4) The Off-the-Wall, This-Is-About-Advertising-After-All Ending

Possibilities: the New Seekers’ “I’d Like to Teach the World to Sing”

According to Wikipedia, the jingle came first, then the hit. (Unlike the T-Bones’ “No Matter What Shape,” where the jingle followed the hit.) Everyone noticed how McCann let the words “Co-ca Co-la” roll off his tongue the other night—as Scott pointed out to me, exactly the way Senator Geary says “Cor-le-on-e” in Godfather II. I’ve always loved this song (or jingle, or whatever).
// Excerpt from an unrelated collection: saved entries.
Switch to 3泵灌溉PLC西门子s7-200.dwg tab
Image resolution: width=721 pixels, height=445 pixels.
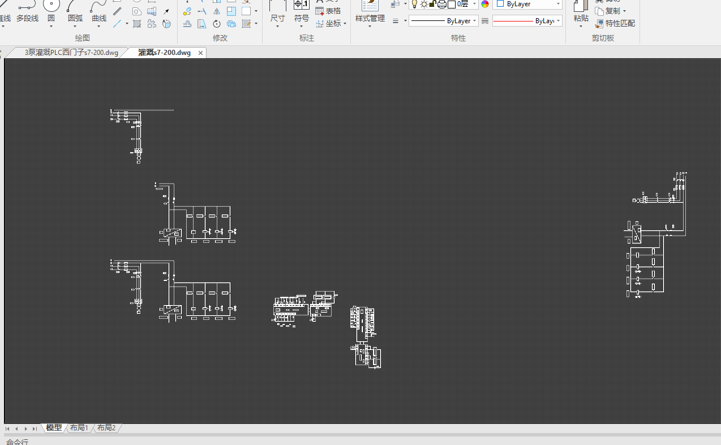click(x=71, y=53)
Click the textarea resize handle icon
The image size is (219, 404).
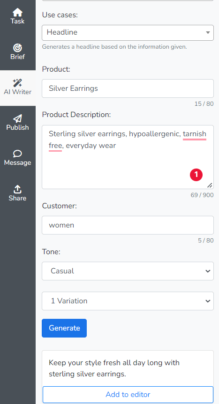pyautogui.click(x=210, y=185)
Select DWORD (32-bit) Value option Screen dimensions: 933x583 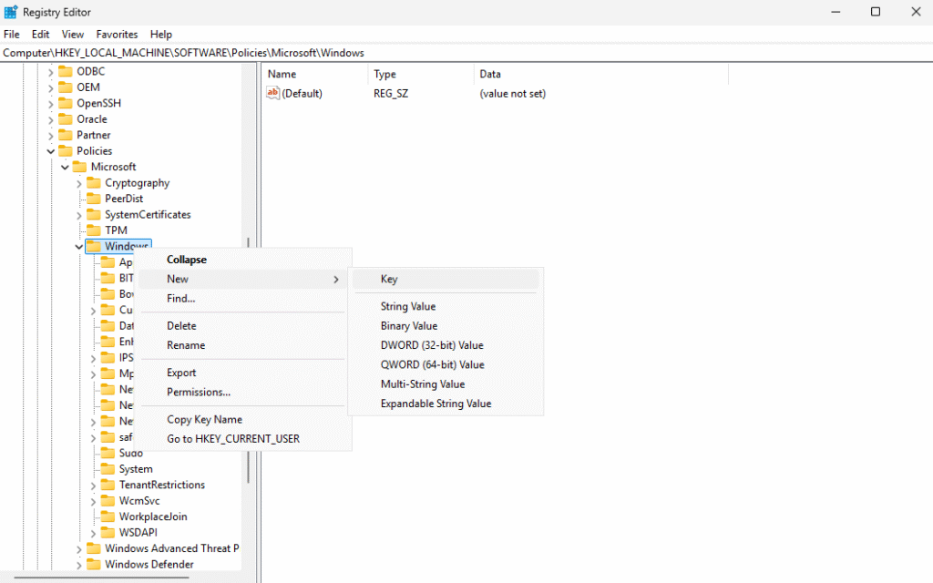tap(432, 345)
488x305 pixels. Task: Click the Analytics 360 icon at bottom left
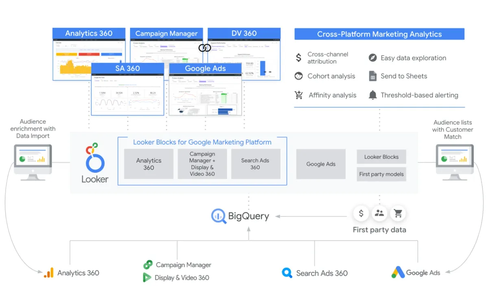(49, 272)
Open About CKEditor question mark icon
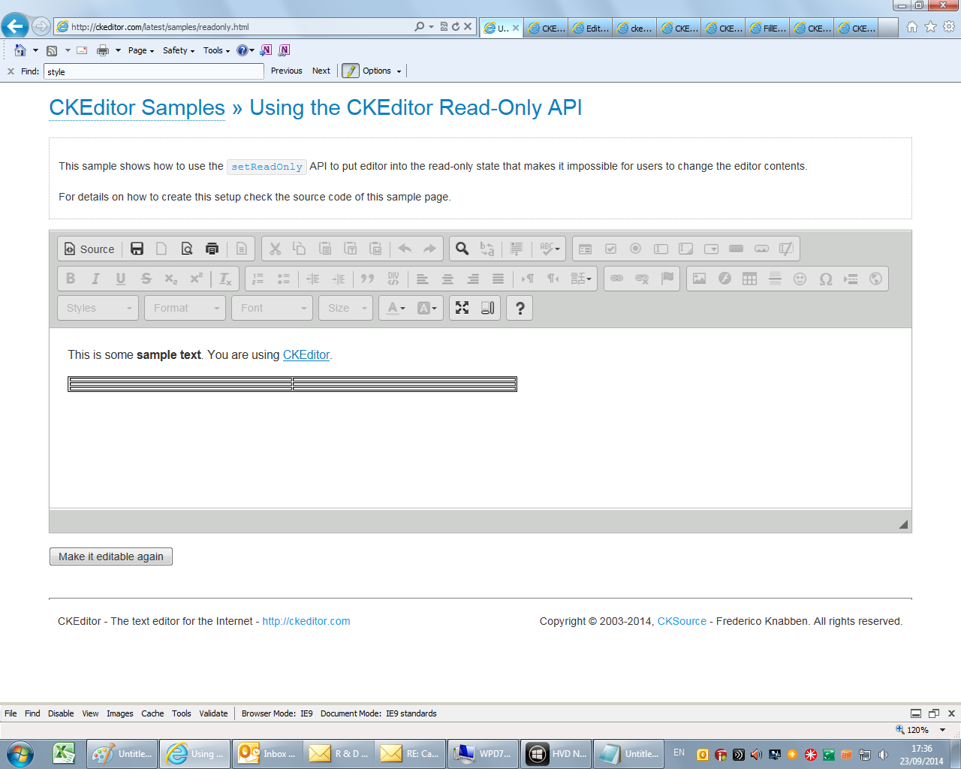The width and height of the screenshot is (961, 769). [520, 308]
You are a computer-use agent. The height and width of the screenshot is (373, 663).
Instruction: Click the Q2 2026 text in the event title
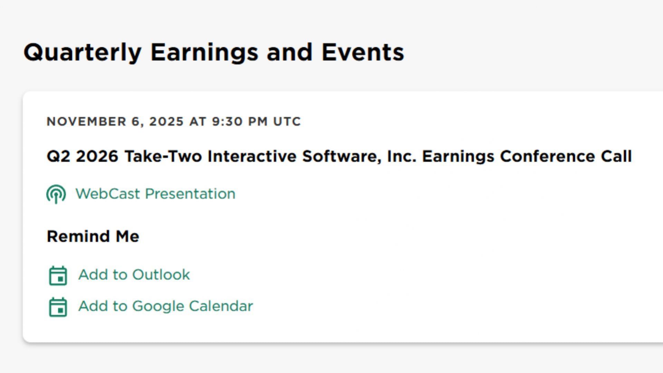pyautogui.click(x=83, y=156)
Not sure what it would look like as exit music—maybe another fantasy, like Bert’s dance number or one of those Judd Apatow musical epilogues. (It was a post by Dan Selzer on the I Love Everything message board that got me thinking about this one.)

5) The Beatles-Still-Loom-Over-Everything Ending

Possibilities: Paul McCartney’s “Maybe I’m Amazed”

The Beatles as phenomenon turned up in a couple of early episodes, and later, of course, you get “Tomorrow Never Knows.” Obvious connection, but in 1970, just as SC&P breaks apart, so do the Beatles (on the radio—they actually broke up a year earlier). A Beatles solo hit would be a satisfying way to bring both stories to a close, and except for Ringo’s “Photograph,” which is 1973 and too late, this is probably my favourite, and very swoon-worthy besides. (Dylan, because of those two early songs—“Don’t Think Twice” and “Song for a Woody,” still among my favourites—once looked like he might loom over everything, and Rob Sheffield made a nice connection between Dylan and Don earlier this year. I’ve elsewhere linked Dylan’s “Knockin’ on Heaven’s Door” to Nixon’s resignation, and in many ways that would work here too. But it’s a song that also doesn’t appear until 1973, and it belongs to Peckinpah besides.)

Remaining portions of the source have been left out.